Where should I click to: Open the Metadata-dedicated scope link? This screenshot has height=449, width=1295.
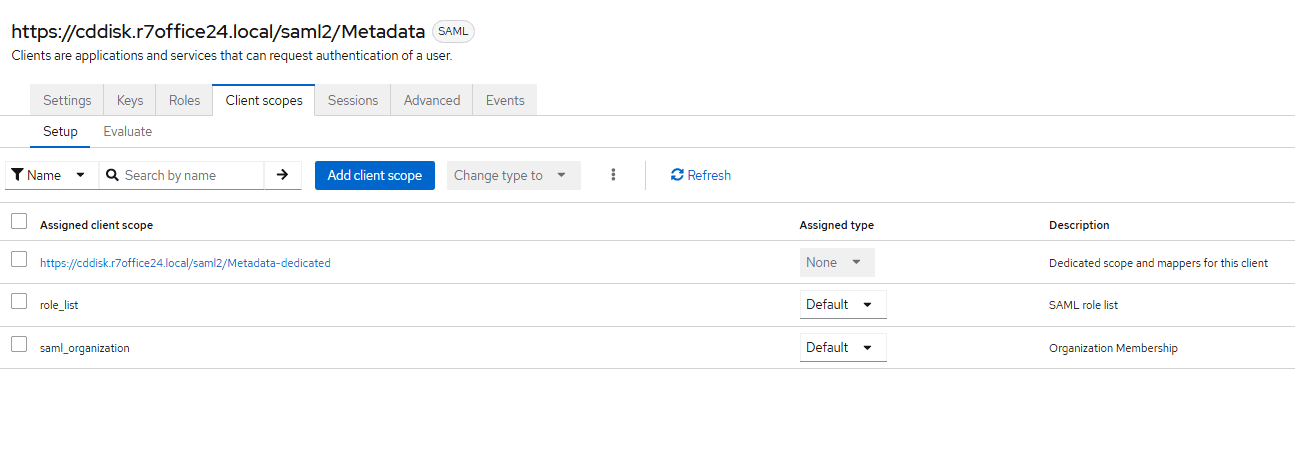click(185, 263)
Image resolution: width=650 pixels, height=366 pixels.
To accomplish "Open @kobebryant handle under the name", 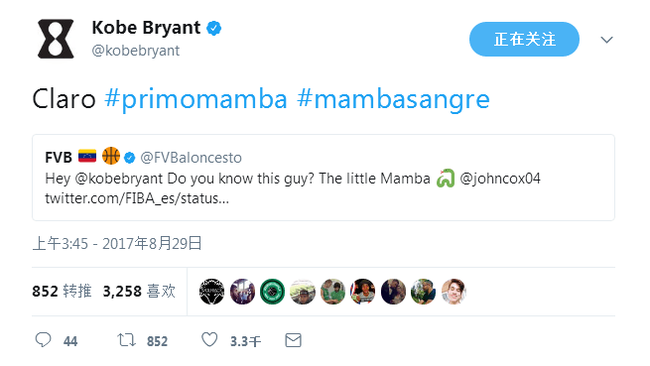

--

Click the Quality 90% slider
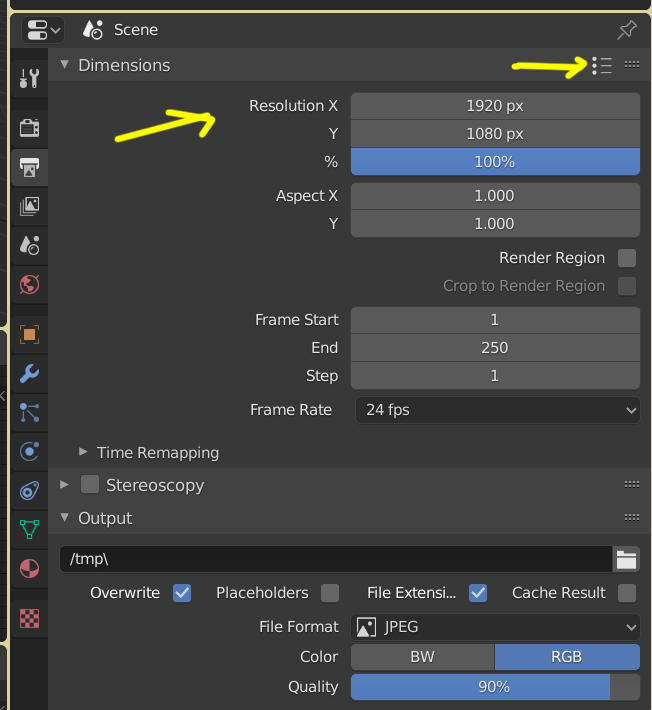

Activity:
Each line from the one that contains "Where should I" down to the one that contains "handle under the" is to be returned exactly as it stands above, both ends included, with pictures removed.

Exercise response:
Where should I click to: Open the Metadata-dedicated scope link? This screenshot has height=449, width=1295.
click(185, 263)
Image resolution: width=650 pixels, height=366 pixels.
To accomplish "Open @kobebryant handle under the name", 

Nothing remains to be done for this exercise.